For modelling NWP surface temperature errors, the tuning of QRF hyper-parameters as well as the selection of input covariates was conducted manually with the aim of achieving good out-of-bag quantile coverage (a QRF proxy for out-of-sample performance) across all lead times. This was achieved using visual checks such as figure 3, which indicates that on average, prediction intervals are close to the ideal coverage across lead times, i.e. 90% of the time observations will fall within the 90% prediction interval. However, for operational set-ups it may be preferable to use a more formal optimization procedure, such as Bayesian optimization. We found that using just lead time, t, and model type, m, as covariates gave the best calibration results, presumably aided by the parsimonious nature of this simple representation. The chosen hyper-parameters were mtry = 1 (this is the number of covariates made available at random to try at each split), min.node.size = 1 (this limits the size of the terminal nodes/final partitions of each tree—in this case, there is no limit on how small these can be), sample.fraction = 128/nrow(training data) (this is the size of the bootstrap sample of the training data provided to each tree), and num.trees = 250 (this is the number of trees in the forest). The use of a relatively small sample size (128 observations for each tree, out of a total of around 50 000 observations in a 14 day run-in period) and a minimum node size of one (trees grown to full depth) was found to produce the best out-of-bag coverage at a minimal run time. Our mtry setting meant that one of our two covariates (t and m) was made available at random to each tree at each split. If another objective had been prioritized (e.g. to minimize mean squared error, rather than optimize coverage) the optimal hyper-parameters would be different.

Figure 3.

Figure 3.

Coverage of the 50%, 80%, 90% and 95% QRF prediction intervals on out-of-bag data from one training scenario (though the picture is indicative of other scenarios). The coverage is the proportion of observations that fall within each prediction interval, and should match the interval (i.e. with 95% of observations falling within the 95% prediction interval) in a well-calibrated set-up. (Online version in colour.)

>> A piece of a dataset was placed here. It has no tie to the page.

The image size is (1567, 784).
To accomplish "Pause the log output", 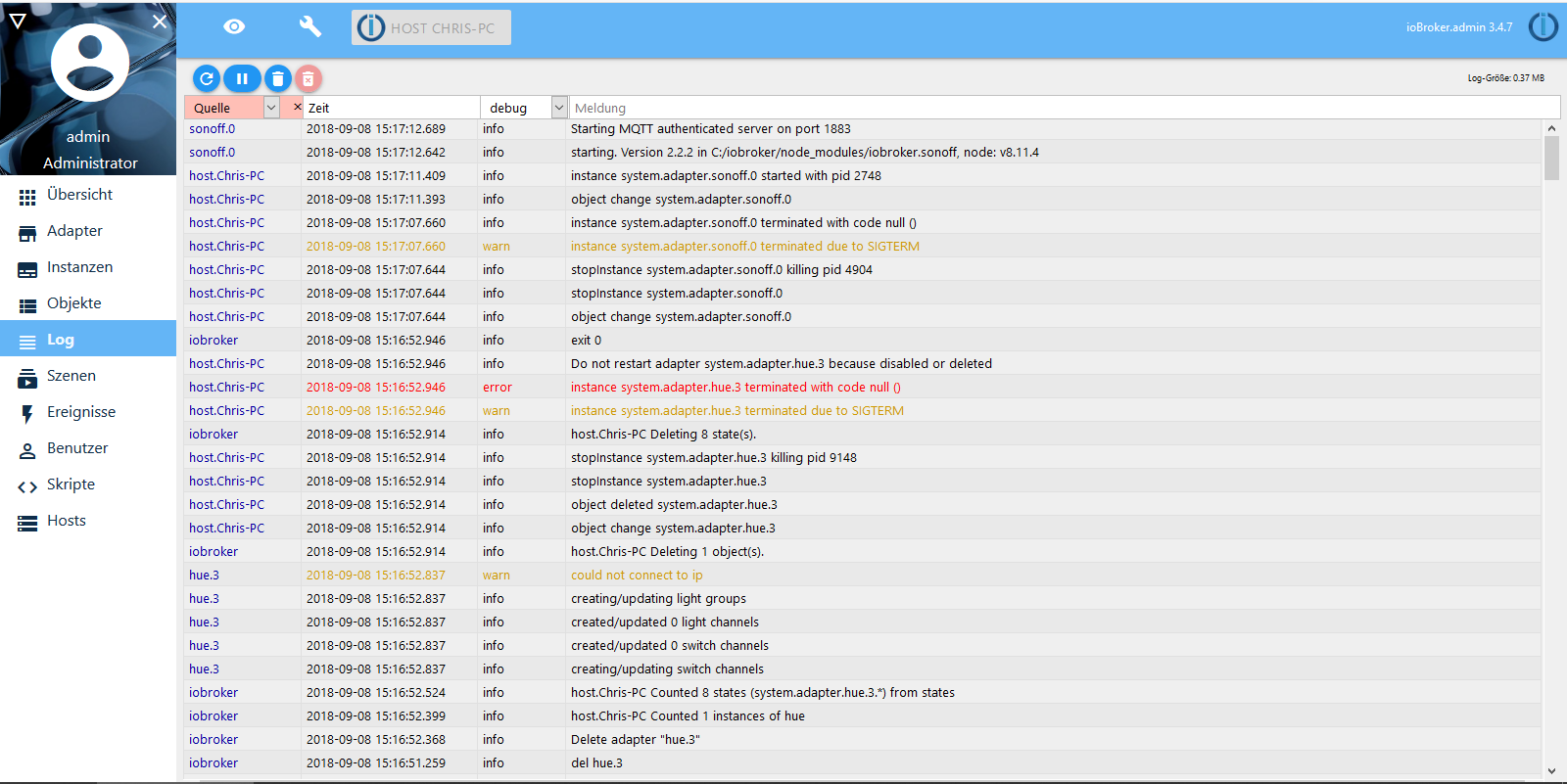I will click(x=242, y=78).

Once the QRF has been trained, each NWP forecast can be converted to a probabilistic forecast by adding to it the predicted error distribution (2.2). Unlike the deterministic NWP forecast, the prediction is now a probability distribution, constructed through a conditional bootstrap of ϵt,m via the QRF algorithm. Prediction intervals are obtained as quantiles of this distribution as illustrated in figure 4.

Figure 4.

Figure 4.

A deterministic NWP forecast for m=glm that has been converted to a probabilistic forecast using equation (2.2). The 80% and 95% prediction intervals are shown as overlain grey ribbons, while the solid grey line is the median (which differs little from the NWP forecast here). (Online version in colour.)

(b). Combining probabilistic forecasts

The next step is to combine these predictive distributions from each NWP model output into a single distribution that is suitable for use in decision support. The challenge is to combine the forecasts in a probabilistically coherent manner, with the goal of producing a single well-calibrated and skilful predictive distribution.

A popular approach for combining probabilistic models is Bayesian model averaging (BMA), and its use in the statistical post-processing of weather forecasts has precedent (e.g. [17,27,28]). Basic BMA produces a combined distribution as a weighted sum of PDFs. However, in order to satisfy the requirements of our framework, we propose an alternative approach using quantile averaging, whereby each quantile of the combined distribution is taken as the mean of the same quantile estimated by each individual model. An illustrative comparison of equal-weighted BMA and quantile averaging is shown in (figure 5). For the purposes of our framework, we found BMA to be unsuitable for the following three reasons: (1) achieving good calibration of the combined distribution produced by BMA requires optimization of the intra-model variance, i.e. the spread of each individual model’s error profile. In our case, where each model’s error profile has been learned independently by QRF, and is already well-calibrated, combining these through BMA produces an over-dispersed predictive distribution due to the inclusion of the inter-model variance in addition to the already calibrated intra-model variances. (2) In turn, this makes BMA rather incompatible with input models that are individually well-calibrated (e.g. statistical nowcasts), and therefore incompatible with a general framework like ours. (3) The use of BMA across all models and lead times is complicated by the fact that there are not an equal number of forecasts available for each lead time. This means that the inter-model variance is intrinsically inconsistent across lead times, even dropping to zero at our longest ranges, where only a single deterministic forecast is available (e.g. figure 1). This decrease in inter-model variance with increasing forecast range trends opposite to the true uncertainty, which intuitively should increase with forecast range. This is a quirk of NWP forecast availability and one that probabilistic post-processing must overcome.

Figure 5.

Figure 5.

Synthetic example of combining two probabilistic forecasts using Bayesian model averaging (BMA) and quantile averaging (QA), after [29].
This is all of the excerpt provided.